Pria besar dengan tato di tangannya merasa begitu kesal, urat nadinya keluar dari kepalanya.
"Beruntung kali polisi bawa kau ke sini, biar aku beri kau pelajaran, setan! Aku barangkali penjahat, tapi aku punya anak, tahu penyodomi anak kecil macam kau ini harus dibikin babak belur!! Mati sekalian!!!"
Afrizal menyeret badannya. Entah apa yang ia coba lakukan, menggunakan kuku-kukunya yang memerah meraih celah ubin, semata-mata menjauhkannya dari pria yang mencoba mengeksekusinya, ia tahu itu adalah usaha yang percuma.
Telah ia harap bahwa tuhan memberikannya kesempatan untuk keluar dari rasa sakit, keluar dari ancam kematian, keluar dari penjara dalam waktu yang masih mampu ditolerir. Tapi, rasa sakit itu masih ada, kematian itu masih dekat, dan nyatanya 15 tahun adalah keputusan yang pasti akan menyambarnya, sebut pengacara lembaga bantuan hukum yang enggan untuk membelanya.
Pria besar itu, melihat Afrizal masih berusaha kabur, menarik bajunya dan menyeretnya ke arah tembok. Ia lihat wajah Afrizal, matanya kosong, dan pria itu tidak melihat ada penyesalan, takut, sakit, dan lainnya. Tapi hanya kosong, mata yang sudah kehilangan harap dan rasa.
Maka kaki pria besar itu segera menyepak kepala Afrizal yang sudah lunglai, seakan dalam usaha untuk membuatnya sadar, agar rasa sesal, rasa sakit, rasa takut muncul.

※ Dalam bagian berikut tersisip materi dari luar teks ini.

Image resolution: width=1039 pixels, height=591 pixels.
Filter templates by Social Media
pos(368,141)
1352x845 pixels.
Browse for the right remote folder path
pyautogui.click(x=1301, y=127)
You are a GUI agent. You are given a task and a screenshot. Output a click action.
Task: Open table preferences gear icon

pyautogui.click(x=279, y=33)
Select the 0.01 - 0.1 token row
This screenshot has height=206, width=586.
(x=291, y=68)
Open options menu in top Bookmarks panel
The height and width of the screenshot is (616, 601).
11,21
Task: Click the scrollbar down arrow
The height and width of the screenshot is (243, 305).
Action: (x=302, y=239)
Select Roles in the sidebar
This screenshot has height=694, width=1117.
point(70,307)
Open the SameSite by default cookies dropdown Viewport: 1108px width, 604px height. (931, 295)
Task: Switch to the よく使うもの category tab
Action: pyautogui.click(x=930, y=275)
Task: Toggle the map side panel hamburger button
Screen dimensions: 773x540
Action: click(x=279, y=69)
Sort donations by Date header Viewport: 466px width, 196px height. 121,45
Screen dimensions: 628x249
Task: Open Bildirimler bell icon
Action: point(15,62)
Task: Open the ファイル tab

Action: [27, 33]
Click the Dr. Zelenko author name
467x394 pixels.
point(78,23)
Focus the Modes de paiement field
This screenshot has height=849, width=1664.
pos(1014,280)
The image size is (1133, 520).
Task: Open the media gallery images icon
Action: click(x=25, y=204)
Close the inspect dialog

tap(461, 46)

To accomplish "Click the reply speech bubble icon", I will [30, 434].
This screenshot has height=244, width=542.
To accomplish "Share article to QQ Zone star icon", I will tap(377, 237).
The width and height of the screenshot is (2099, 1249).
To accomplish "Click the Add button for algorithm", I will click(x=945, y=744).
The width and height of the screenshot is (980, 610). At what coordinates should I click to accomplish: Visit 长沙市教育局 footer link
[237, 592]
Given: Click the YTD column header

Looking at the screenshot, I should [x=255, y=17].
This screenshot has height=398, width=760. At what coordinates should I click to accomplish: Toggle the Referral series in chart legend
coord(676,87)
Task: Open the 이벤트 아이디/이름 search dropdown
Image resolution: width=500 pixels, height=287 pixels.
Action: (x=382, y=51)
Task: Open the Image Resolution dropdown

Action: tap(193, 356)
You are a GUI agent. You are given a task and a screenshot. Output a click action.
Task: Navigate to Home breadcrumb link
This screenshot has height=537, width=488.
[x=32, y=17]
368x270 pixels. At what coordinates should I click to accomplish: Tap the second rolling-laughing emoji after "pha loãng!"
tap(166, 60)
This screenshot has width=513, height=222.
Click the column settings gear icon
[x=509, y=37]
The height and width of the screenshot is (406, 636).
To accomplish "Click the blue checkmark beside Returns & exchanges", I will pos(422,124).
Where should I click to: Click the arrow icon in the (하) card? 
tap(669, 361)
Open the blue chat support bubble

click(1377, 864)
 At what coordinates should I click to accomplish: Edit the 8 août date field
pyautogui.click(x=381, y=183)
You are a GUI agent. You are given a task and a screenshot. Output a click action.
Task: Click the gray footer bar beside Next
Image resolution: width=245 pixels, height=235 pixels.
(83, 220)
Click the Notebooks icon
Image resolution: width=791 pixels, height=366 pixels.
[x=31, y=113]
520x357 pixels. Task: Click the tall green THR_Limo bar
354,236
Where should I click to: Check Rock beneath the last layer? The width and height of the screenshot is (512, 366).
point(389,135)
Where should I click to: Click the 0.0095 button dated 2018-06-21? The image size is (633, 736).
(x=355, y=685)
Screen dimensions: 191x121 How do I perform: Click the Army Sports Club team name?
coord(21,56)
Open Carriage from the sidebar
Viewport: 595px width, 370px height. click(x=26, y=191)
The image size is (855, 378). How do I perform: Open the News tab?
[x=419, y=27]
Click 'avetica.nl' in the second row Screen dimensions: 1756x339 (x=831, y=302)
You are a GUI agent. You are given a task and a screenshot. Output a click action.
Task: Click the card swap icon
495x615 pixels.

Tapi pria besar itu tidak melihat apa-apa, seakan pria itu sudah mati.
Disitu polisi yang merasa kekerasan ini sudah cukup diluar batas segera masuk, memisahkan pria besar dari Afrizal yang terkapar kaku di lantai berisi darah yang mengalir dari mulut Afrizal.
Tak lama ia merasai noda merah dalam pandangannya.
Tak lama ia sadar bahwa dirinya tidak mampu menegakkan badannya.
Tak lama ia merasa sesak.
Tak lama ia merasa mati rasa terhadap sakit yang barusan ia rasakan di sekujur tubuhnya.